Health Data Governance and Data Quality
Health data governance is the set of policies, roles, and accountabilities that determine who may access health data, for what purposes, and under what controls; data quality is the degree to which those data are fit for their intended use. Together they decide whether analytics built on routinely collected health data can be trusted.
Definition
Health data governance is the framework of accountability, policy, and control over the management and use of health data, while data quality assessment is the systematic evaluation of whether those data are complete, correct, and plausible enough for a given analytic purpose.
Scope
This topic covers the stewardship structures that govern health data and the dimensions and methods used to assess their quality, including completeness, correctness, and plausibility. It addresses why secondary use of clinical data requires explicit governance and quality assessment. It is a reference treatment of methods and principles, not legal, regulatory, or compliance advice for any jurisdiction.
Key concepts
- Data stewardship and accountability
- Data quality dimensions (completeness, correctness, plausibility)
- Fitness for use
- Secondary use of clinical data
- Harmonized data quality terminology
- FAIR principles (findable, accessible, interoperable, reusable)
- Provenance and data lineage
- Access control and data-use agreements
Mechanisms
Because clinical and administrative data are collected for care and billing rather than for research, their reuse requires both governance and quality control. Governance assigns stewardship: defined roles decide access, permissible uses, and safeguards, and document data-use agreements. Quality assessment then evaluates the data against task-relevant dimensions. Reviews of electronic health record data quality have organized these into recurring dimensions such as completeness, correctness, concordance, plausibility, and currency, and later harmonization work proposed a shared terminology so that institutions describe quality consistently. Stewardship principles such as FAIR emphasize that data should be findable, accessible, interoperable, and reusable, which complements quality assessment by addressing how data are organized and shared.
Clinical relevance
Governance and quality determine whether evidence derived from routinely collected data is dependable; poor data quality can bias risk-prediction models and quality measures that influence care decisions, as systematic reviews of prediction modeling have noted. Understanding these methods helps users gauge the trustworthiness of data-derived findings. This topic describes principles of stewardship and assessment and does not constitute regulatory, privacy, or compliance guidance.
History
As secondary use of clinical data grew, the field recognized that uncontrolled, unassessed data could mislead. During the 2010s, systematic reviews catalogued the dimensions of electronic health record data quality, harmonization efforts proposed shared terminology and frameworks for assessing fitness for use, and the FAIR principles articulated broader stewardship expectations for research data. These developments established governance and quality as prerequisites for credible health analytics.
Debates
- Is data quality an intrinsic property or relative to use?

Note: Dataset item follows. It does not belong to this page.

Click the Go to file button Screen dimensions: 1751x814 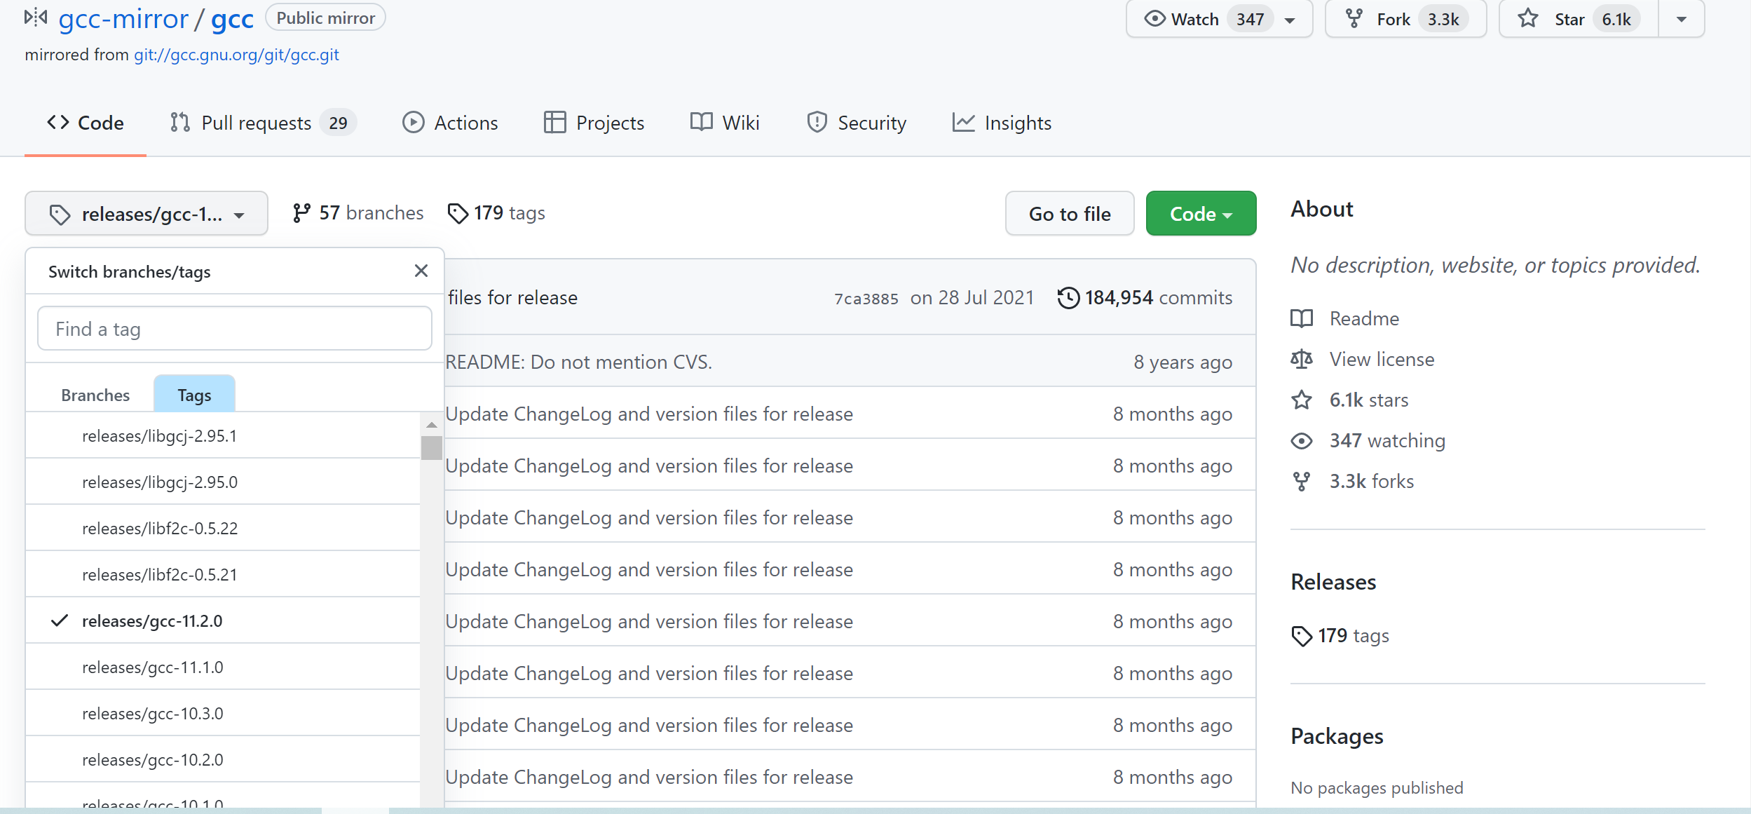coord(1069,214)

- A recurring tension is whether data quality can be judged absolutely or only against a specific analytic purpose; the prevailing view frames quality as fitness for use, meaning data adequate for one analysis may be inadequate for another, which complicates universal quality standards.
Key figures
- Nicole Weiskopf
- Chunhua Weng
- Michael Kahn
- Mark Wilkinson
Related topics
Seminal works
- weiskopf-weng-2013
- kahn-2016
- wilkinson-2016
Frequently asked questions
- What are the common dimensions of health data quality?

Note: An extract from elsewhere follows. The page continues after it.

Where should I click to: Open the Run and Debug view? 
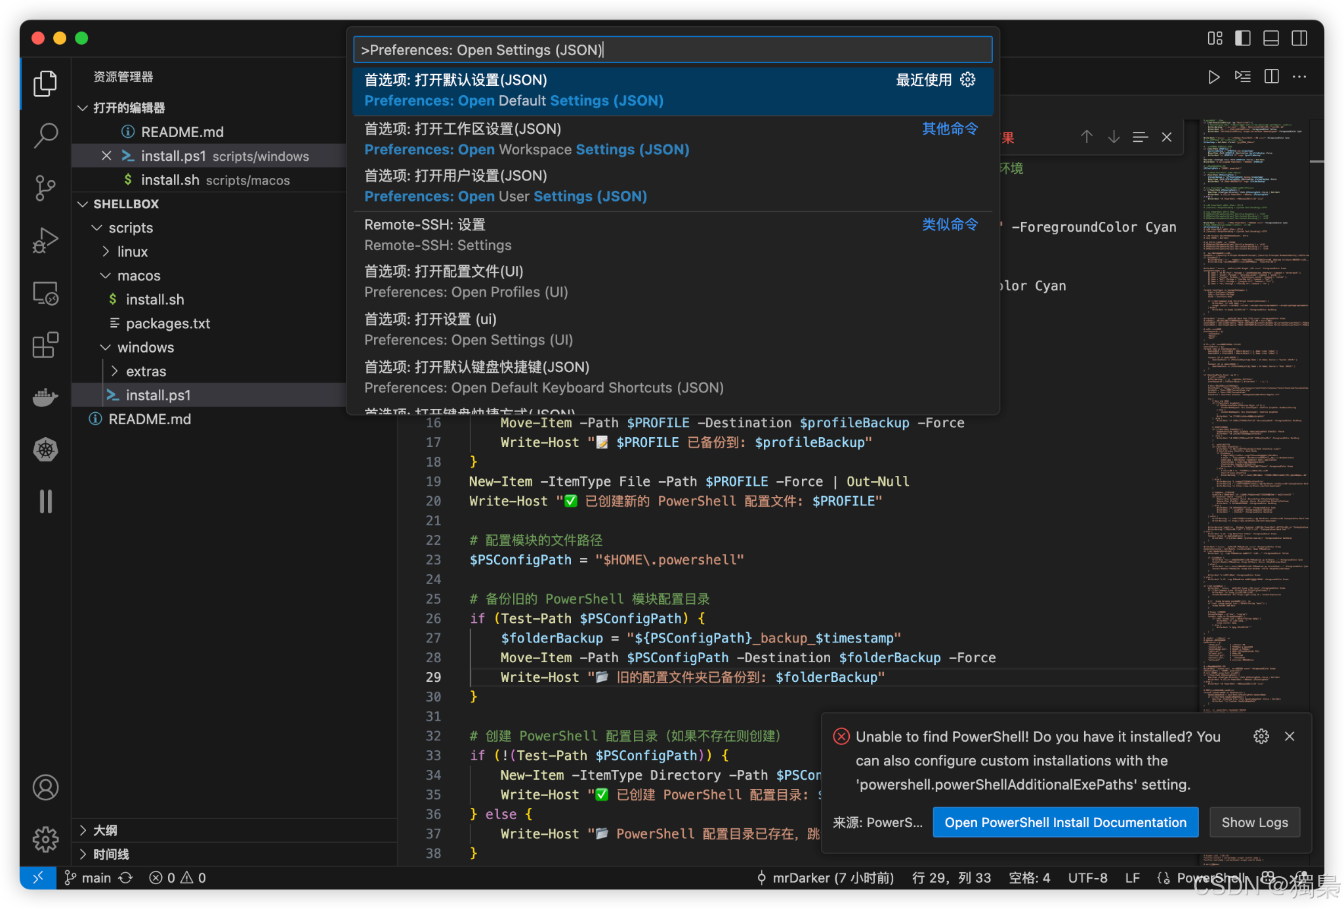point(45,240)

- Reviews of electronic health record data quality typically describe dimensions such as completeness, correctness or accuracy, concordance, plausibility, and currency. The relevant dimensions depend on the intended analytic use of the data.
- How does data governance differ from data quality?
- Governance is about authority and accountability: who controls the data and how its use is permitted and safeguarded. Data quality is about the data's fitness for use. Good governance creates the conditions under which quality can be maintained and assessed.